Great read. I have been struggling on coming up with a Tech level or period for my LL campaign and recently decided on late-imperial early dark ages. Your column was very helpful for picturing this period.

trollsmyth said...

Oddysey: Not too far from that in the LL game. I'm thinking the plate is more the classic cuirass and greaves rather than the full-body suit of the knights.

We can still play with things like "scale mail" because there are pre-medieval examples of those, too. Besides, it just looks cool. ;)

trollsmyth said...

godlesspaladin: That's light-hearted, huh? ;)

I tease. Yeah, the rondel is one of those things that just stands out in any weapon collection, and it's so clearly a product of necessity, it's unusual form dictated by the sort of fighting that was common back then.

Thanks for the link!

trollsmyth said...

tegeus: Happy to help. Yeah, if you do use plate, it's going to be more the cuirass and greaves of Roman officers, rather than the gorgeously gothic plate of the "Excalibur" movie.

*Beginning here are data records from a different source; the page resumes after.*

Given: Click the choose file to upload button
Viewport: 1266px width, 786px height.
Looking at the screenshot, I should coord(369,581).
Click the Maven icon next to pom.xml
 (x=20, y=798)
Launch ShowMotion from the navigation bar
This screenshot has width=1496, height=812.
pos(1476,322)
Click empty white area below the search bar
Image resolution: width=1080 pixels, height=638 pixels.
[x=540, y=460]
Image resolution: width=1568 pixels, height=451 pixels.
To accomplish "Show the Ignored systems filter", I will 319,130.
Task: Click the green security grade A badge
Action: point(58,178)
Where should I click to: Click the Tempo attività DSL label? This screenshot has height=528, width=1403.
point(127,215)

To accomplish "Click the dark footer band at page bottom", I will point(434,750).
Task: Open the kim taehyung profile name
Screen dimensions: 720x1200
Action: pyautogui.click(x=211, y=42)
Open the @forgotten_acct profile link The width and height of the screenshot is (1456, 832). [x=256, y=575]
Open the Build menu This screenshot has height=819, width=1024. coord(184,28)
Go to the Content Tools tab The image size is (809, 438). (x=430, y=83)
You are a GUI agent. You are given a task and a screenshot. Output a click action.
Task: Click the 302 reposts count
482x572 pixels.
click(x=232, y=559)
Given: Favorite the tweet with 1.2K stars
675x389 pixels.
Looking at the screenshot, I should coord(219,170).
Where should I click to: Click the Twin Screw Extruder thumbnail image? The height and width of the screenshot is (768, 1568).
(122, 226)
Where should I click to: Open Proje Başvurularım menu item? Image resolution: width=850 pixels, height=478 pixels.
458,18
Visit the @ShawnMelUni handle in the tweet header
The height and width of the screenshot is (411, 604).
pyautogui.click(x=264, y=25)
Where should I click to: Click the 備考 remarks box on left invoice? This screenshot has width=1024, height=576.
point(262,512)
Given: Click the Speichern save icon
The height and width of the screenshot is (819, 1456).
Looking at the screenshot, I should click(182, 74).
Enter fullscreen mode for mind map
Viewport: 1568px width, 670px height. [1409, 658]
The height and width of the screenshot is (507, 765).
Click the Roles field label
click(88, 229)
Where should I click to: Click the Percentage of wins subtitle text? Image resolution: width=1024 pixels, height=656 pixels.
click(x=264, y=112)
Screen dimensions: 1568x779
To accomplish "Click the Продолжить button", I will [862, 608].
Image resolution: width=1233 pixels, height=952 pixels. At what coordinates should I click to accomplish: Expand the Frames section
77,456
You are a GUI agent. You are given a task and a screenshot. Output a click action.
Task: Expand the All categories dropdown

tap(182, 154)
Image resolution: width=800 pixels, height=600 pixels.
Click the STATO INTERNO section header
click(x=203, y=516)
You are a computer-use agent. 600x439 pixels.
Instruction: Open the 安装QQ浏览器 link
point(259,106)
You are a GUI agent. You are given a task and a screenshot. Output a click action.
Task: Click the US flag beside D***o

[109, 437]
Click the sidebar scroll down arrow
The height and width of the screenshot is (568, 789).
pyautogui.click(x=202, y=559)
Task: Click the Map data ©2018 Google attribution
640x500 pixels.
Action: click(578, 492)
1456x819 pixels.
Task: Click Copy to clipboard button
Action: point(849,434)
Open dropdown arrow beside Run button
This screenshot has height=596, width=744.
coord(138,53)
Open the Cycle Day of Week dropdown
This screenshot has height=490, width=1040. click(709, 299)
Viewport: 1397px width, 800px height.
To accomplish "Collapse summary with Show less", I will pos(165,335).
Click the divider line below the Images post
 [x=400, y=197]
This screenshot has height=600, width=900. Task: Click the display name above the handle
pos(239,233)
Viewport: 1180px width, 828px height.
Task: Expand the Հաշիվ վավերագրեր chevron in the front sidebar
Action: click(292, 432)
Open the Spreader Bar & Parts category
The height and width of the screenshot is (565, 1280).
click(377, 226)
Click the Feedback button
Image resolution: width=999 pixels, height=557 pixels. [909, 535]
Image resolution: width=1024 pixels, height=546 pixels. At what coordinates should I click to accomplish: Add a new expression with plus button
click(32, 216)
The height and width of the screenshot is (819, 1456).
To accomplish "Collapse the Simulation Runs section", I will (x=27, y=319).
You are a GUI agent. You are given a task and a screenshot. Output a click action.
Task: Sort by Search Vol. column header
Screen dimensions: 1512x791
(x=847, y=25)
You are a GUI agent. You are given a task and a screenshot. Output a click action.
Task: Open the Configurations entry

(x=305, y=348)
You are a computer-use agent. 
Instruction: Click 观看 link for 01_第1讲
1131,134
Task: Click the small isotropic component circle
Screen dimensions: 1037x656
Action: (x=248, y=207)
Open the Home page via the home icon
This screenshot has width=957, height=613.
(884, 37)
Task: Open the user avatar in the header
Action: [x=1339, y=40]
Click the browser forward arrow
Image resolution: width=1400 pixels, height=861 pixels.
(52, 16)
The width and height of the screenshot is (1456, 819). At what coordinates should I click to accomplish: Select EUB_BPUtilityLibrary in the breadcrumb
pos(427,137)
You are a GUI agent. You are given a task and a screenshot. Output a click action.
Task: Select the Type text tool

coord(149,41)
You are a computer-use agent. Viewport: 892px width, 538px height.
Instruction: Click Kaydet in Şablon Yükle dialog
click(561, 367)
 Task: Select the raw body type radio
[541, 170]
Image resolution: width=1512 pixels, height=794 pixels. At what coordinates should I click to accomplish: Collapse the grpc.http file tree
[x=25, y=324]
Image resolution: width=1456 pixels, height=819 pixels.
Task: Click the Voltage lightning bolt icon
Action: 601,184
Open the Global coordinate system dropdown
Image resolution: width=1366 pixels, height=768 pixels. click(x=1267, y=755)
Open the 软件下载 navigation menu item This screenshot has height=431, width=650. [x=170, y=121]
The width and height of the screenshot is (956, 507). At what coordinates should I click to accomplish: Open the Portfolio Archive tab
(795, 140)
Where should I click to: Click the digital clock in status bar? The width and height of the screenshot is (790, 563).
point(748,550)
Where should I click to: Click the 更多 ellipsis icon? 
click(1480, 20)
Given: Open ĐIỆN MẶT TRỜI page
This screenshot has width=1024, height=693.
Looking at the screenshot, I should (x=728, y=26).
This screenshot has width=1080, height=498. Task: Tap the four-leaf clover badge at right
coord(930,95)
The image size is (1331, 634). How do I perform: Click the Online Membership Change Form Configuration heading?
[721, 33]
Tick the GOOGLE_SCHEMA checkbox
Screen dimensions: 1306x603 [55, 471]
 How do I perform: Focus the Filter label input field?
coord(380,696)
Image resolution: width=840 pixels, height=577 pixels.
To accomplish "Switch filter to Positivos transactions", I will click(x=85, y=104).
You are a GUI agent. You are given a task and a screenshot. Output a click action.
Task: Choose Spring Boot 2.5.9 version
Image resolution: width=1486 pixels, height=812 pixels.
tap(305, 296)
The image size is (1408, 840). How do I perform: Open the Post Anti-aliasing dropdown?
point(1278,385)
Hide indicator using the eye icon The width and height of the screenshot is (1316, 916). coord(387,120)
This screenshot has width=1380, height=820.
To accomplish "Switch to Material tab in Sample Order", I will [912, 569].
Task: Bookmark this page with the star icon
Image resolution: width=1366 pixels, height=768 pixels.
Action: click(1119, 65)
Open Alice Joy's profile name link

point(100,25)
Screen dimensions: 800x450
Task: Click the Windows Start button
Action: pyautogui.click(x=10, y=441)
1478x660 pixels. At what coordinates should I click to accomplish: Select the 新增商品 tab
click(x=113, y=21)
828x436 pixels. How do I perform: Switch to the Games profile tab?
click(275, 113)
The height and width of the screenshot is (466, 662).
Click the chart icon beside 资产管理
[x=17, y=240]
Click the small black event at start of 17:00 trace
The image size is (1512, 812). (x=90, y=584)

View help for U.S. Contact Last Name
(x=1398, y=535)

I'm not aware of any two-handed swords until about the 12th century. Is that because there was no call for such weapons, or due to advances in metallurgy making such long blades viable? I can't say for certain, but if you forced me to guess, I'd say it was the metallurgy.

Other than that, you can probably just run with things as they are. Maybe toss in some specialized rules about the setting's equivalent of Damascus steel, and you're set to go.

Gorgeous blog by the way. Reminds me I really need to spruce things up around here as soon as I get the chance.

Badelaire said...

"I'm not aware of any two-handed swords until about the 12th century. Is that because there was no call for such weapons, or due to advances in metallurgy making such long blades viable?"Look up the Dacian Falx and the Rhomphaia. Might not be your classic "two handed sword", but those bad boys, especially the Rhomphaia, are scary, scary weapons. A unique blend of polearm and sword, almost like some examples of Japanese No-dachi blades, or really long bladed naginatas. I guess the distinction would be based on the individual examples - I've seen Rhomphaia that look VERY sword-like, and some that seem more like polarms, and the same regarding Falxes.

Either way, they are both weapons that were two-handed and served a function rather similar to that of your classic "two-handed sword".